Появляется наш менеджер Макс Змеев с упаковкой воды. Он некоторое время тупо смотрит на разбитую гитару. И только потом замечает, что его новенькие ботинки запачканы кровью, скопившейся на полу.


— Это что, блядь, такое? — приподнимает он подошву. По его шокированному лицу становится понятно, насколько он недооценил ситуацию.


— Слушай, я не понимаю, что произошло, — оправдываюсь я. — Он просто на меня налетел… как тень. Я даже не успел среагировать.


В зале разрастается шум. Скандируют название нашей группы. Все громче и громче.


— Нас ждут, — упавшим голосом говорит Энди. — Нужно выйти и что-то сказать… Мы же срываем концерт.


Макс Змеев, очнувшись от первоначального ступора, переключается в режим повышенной активности. Набирает какие-то телефонные номера. Оправдывается и лебезит. Потом, отложив телефон, спрашивает, разглядел ли я того, кто меня толкнул. Говорит, что охрана не успела его задержать.


— Неужели ты не смог рассмотреть этого козла? А? — таращится он на меня.


В этот вечер мы должны были подписать контракт с крупным лейблом «Мажор Рекордс». Издатель где-то недалеко, ходит за дверью, сложив пухлые руки за спину. Змеева, судя по всему, это волнует больше всего.


Он собирается обыграть мое падение как замысловатый рекламный ход.


Любую неудачу можно превратить в пиар.


На несчастье заработать легче легкого.


Смерть — вот идеальный информационный повод.


Крики в зале становятся все громче, а еще появляется топот. Крайняя степень нетерпения.


— Ты слышишь? — тормошит меня Змеев.


Его острый хищный нос размывается и плывет у меня перед глазами.


— Не надо волноваться, — мотаю я головой. — Пять минут, и вы сможете заценить мой самый мощный аккорд.
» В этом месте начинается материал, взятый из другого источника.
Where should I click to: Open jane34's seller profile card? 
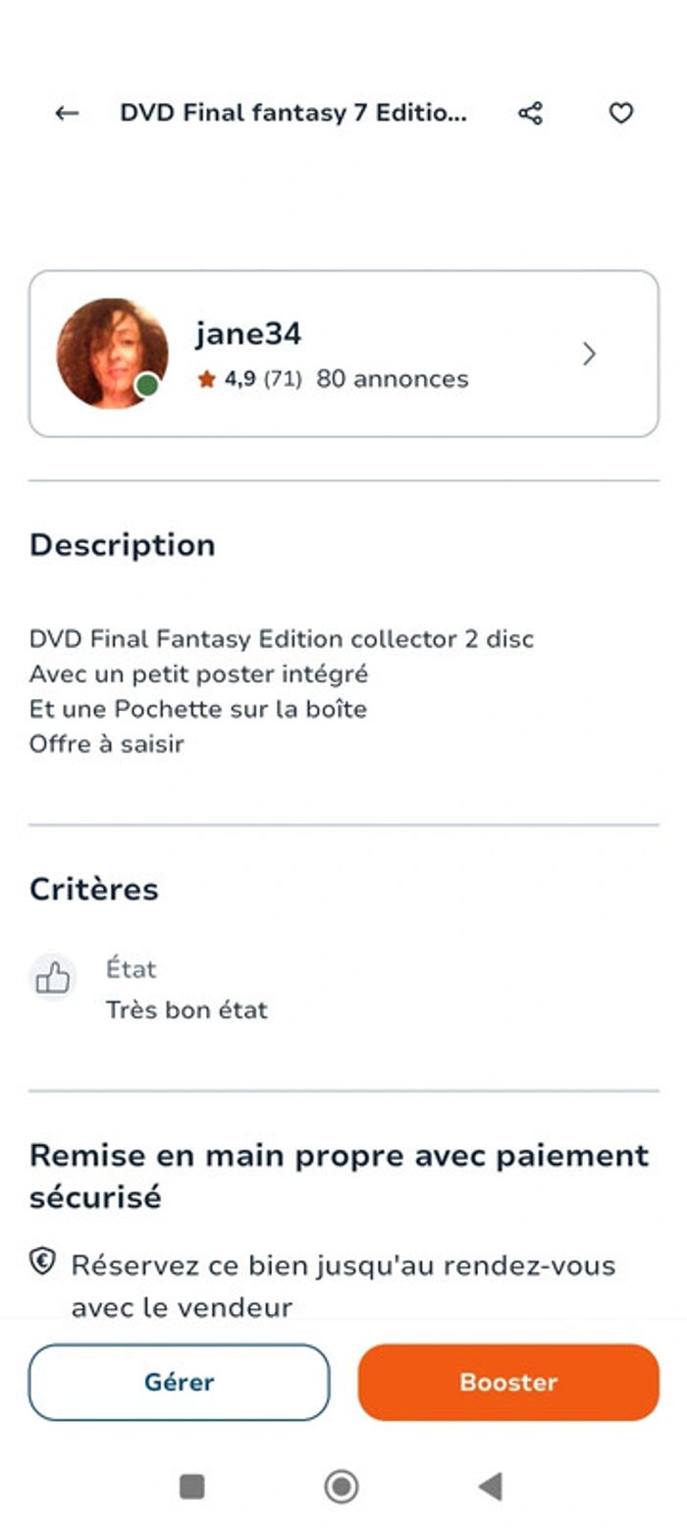click(344, 352)

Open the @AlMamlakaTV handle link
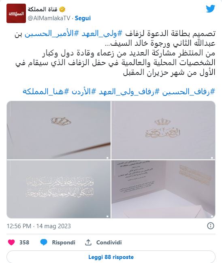pos(49,18)
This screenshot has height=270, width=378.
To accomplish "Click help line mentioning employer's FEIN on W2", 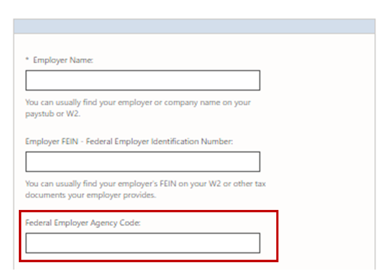I will point(145,184).
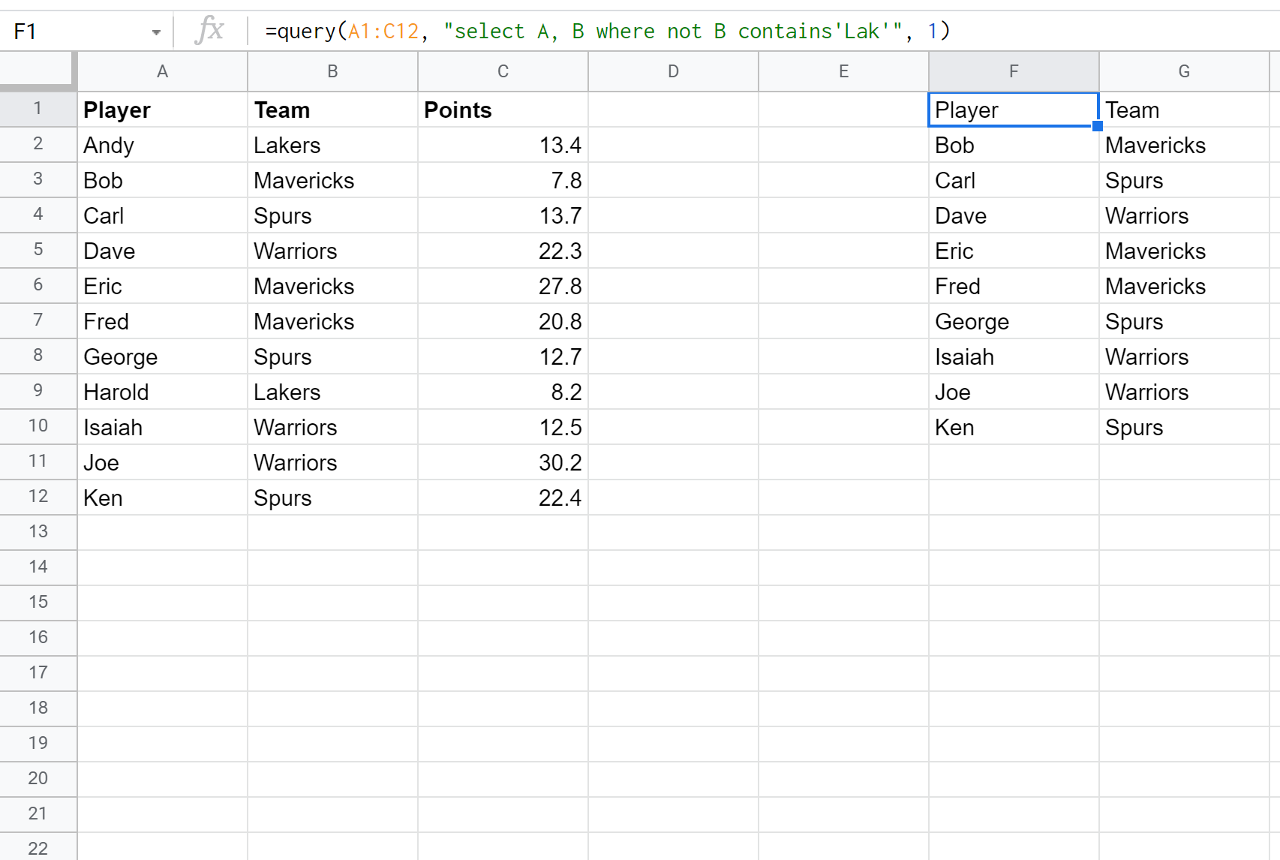The image size is (1280, 860).
Task: Click the Isaiah cell in column F
Action: pyautogui.click(x=1013, y=357)
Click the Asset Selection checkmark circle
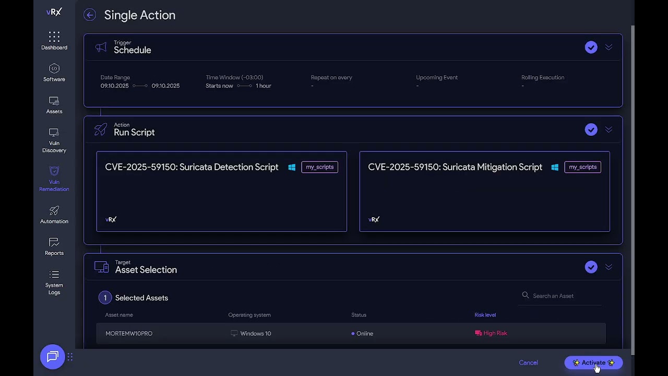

В этот момент Артем прекращает бинтовать мою ногу.


— И какой самый мощный?


— Фа!


Глаза Артема с удивлением и насмешкой впиваются в мои. Он вытирает заляпанные кровью пальцы об обрывок бинта и сообщает как приговор:

— Концерта не будет. Я вызываю скорую.


— Уверен? — вскидывается Змеев.


— Уверен!


Змеев плетется на сцену. Через мгновение раздается его голос, усиленный динамиками. Он извиняется за срыв выступления, говорит, что случился «кошмарный форс-мажор». На слове «мажор» на секунду заминается, видимо, вспомнив про издателя из «Мажор Рекордс», находящегося в зале.


— Вот зря не попытались, — я стараюсь быть невозмутимым.


Когда двое санитаров вытаскивают меня на носилках через заставленное коробками помещение подсобки, в зале уже играет диджей. Стены гулко вибрируют от накатывающих басов.


Любое шоу должно продолжаться, как пел мертвый классик. Иначе возврат билетов от недовольной публики разорит промоутера.


Я дергаю санитара за рукав.

— Где мой «Гибсон»? — интересуюсь я. — Куда его дели?


На улице хлещет проливной дождь. Машина скорой помощи припаркована у черного входа. Водитель курит поодаль, исподлобья поглядывая на толпу, стоящую под небольшим навесом. Публика, завидев носилки, кидается в нашу сторону.